D’accordo, non sono tanti quelli che ancora maledicono il dì di lutto in cui l’Austria asburgica perse la guerra, togliendo ai padani il gusto di bere uno spritz in Sankt-Markus platz o di cantare la Madunina intonando O meine schöne kleine Jungfrau. Non sono tanti quelli che d’istinto mostrano il passaporto appena scesi a Roma Termini, o quelli che quando leggono di ’ndrangheta credono di sfogliare la sezione Esteri. Lo dicono i flussi elettorali, il buonsenso, il successo del 150° dell’Unità d’Italia. Eppure siamo sicuri che un referendum che dia la possibilità di cancellare Garibaldi sarebbe un flop?
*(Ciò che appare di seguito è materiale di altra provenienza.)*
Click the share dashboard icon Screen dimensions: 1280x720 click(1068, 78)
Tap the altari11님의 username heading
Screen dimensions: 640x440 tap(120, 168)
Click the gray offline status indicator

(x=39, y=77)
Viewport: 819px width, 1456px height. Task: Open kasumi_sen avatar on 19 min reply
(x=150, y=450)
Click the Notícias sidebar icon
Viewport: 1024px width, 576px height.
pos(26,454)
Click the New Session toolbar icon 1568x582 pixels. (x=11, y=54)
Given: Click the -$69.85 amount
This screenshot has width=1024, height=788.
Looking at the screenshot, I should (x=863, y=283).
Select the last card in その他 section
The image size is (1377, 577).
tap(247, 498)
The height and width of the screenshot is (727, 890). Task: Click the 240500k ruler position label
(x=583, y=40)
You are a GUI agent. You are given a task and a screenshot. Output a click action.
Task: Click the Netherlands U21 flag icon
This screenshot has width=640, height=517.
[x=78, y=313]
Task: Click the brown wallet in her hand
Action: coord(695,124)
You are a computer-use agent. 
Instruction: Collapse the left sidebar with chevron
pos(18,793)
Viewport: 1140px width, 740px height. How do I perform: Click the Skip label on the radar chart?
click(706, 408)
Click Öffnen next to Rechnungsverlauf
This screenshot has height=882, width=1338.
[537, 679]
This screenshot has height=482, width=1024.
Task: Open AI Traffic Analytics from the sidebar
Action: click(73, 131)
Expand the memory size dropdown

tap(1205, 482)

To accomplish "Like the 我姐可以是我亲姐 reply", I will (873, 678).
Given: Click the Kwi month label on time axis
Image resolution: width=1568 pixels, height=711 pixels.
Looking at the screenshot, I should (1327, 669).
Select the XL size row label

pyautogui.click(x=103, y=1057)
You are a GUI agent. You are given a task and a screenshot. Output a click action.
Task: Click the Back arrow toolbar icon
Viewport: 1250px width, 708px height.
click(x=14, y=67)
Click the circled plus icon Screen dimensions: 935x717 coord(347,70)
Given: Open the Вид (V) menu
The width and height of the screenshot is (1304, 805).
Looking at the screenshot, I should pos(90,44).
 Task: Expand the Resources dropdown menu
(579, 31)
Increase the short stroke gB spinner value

Una croce e spariscono la monnezza di Napoli, il deficit pugliese e i «Cesaroni». Chiamala se vuoi tentazione.
Quante volte si è scritto che siamo un popolo fondato sui campanili, che i risultati elettorali a due cifre di un partito localista come la Lega sono preoccupanti, che l’inno lo sfoderiamo solo quando vince la Nazionale: vogliamo ritrattare tutto?
La realtà è che il malessere è un fiume carsico ed ogni volta che emerge ha tratti diversi, ma tutti irrazionali. Qualcuno pensava che un comico testimonial dello jogurt Yomo potesse portare migliaia di persone in piazza per mandare affanculo governo e Parlamento? No, ma è successo. È l’anti-politica e non è esclusiva della sinistra. È il disagio, la delusione, la claustrofobia dell’urna elettorale sempre più inospitale, anche al Nord. E allora siamo davvero sicuri che l’appartenenza ai partiti, bersagli del disgusto di tanta gente, basti a presagire il plebiscito al referendum? E se le percentuali fossero diverse?
D’accordo, non tutti i leghisti sono secessionisti, chiedere agli alpini veneti col Piave nel cuore e la penna sul cappello. Ma parallelamente non tutti i sinistrorsi sono patriottici. Di radical-fan di Pisapia pronti a definire «terronate» le borsette taroccate e a sbuffare contro la cameriera meridionale non troppo solerte è piena Milano. Di imprenditori veterosabaudi che di nome fanno Carlo Alberto, votano Pdl e non danno confidenza agli operai siciliani importati è pieno il Piemonte. Così come è pieno il Nord di meridionali emigrati, che si sono rimboccati le maniche e guardano con dispetto all’assistenzialismo che regna nelle Regioni d’origine.
Insomma, la secessione reale sarà pure un’utopia malata e una gara persa in partenza.